▶ [Extract]
--*--
LiveMint logoLiveMint 11-08-2017 Sahib Sharma

Mumbai: A large number of National Pension System (NPS) subscribers are opting for greater equity holdings in the hope of earning higher returns. Until July-end, more than 33,000 subscribers had opted for the aggressive life-cycle policy, wherein the equity investment proportion is capped at 75% upto the age of 35, according to a person aware of the development, who spoke on condition of anonymity.

Both aggressive and conservative life-cycle funds were introduced by the Pension Fund Regulatory Authority of India (PFRDA) in December. These schemes are not available for government employees who form close to 50% of the total subscribers of 10.7 million at the end of June quarter.

At the end of June, NPS had a corpus of Rs.1.9 trillion, of which 87% was contributed by government employees.

There are three asset classes -- E, C and G -- under which subscribers have the option of investing their money in NPS. Asset class E pertains to equity for which the ceiling was fixed at 50%, prior to the launch of the aggressive fund. Class G invests in government securities and class C in investments other than government securities such as corporate bonds.

According to data compiled by Value Research, one-year returns, as on 5 July, for the equity, government and corporate debt funds, under a tier 1 NPS account, were 17.03%, 11.39% and 10.46%, respectively.

The Employees’ Provident Fund Organisation (EPFO) gave a return of 8.65% in the financial year 2016-17 to its 40 million borrowers. EPFO money is invested only in government securities.

“People tend to take more risk at the early stage of life and since NPS is a long-term product, equity tends to perform well,” said Suresh Sadagopan, founder of Ladder7 Financial Advisories, a financial planning firm.

“Market performance can be a secondary factor for attraction towards equity,” added Sadagopan.
--*--
▶ [Source material]

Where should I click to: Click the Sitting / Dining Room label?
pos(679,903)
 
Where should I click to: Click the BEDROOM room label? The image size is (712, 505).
--*--
▶ [Problem set]
1: Reproduce the stretch of the NPS article from "The Employees’ Provident" through "in government securities.".
2: Answer these questions from the NPS article:
(a) How many subscribers had opted for the aggressive life-cycle policy until July-end?
(b) What percentage of the NPS corpus at the end of June was contributed by government employees?
(c) What return did the EPFO give in the financial year 2016-17?
The material was taken from a separate source.

▶ [Task results]
1:
The Employees’ Provident Fund Organisation (EPFO) gave a return of 8.65% in the financial year 2016-17 to its 40 million borrowers. EPFO money is invested only in government securities.

2:
(a) More than 33,000
(b) 87%
(c) 8.65%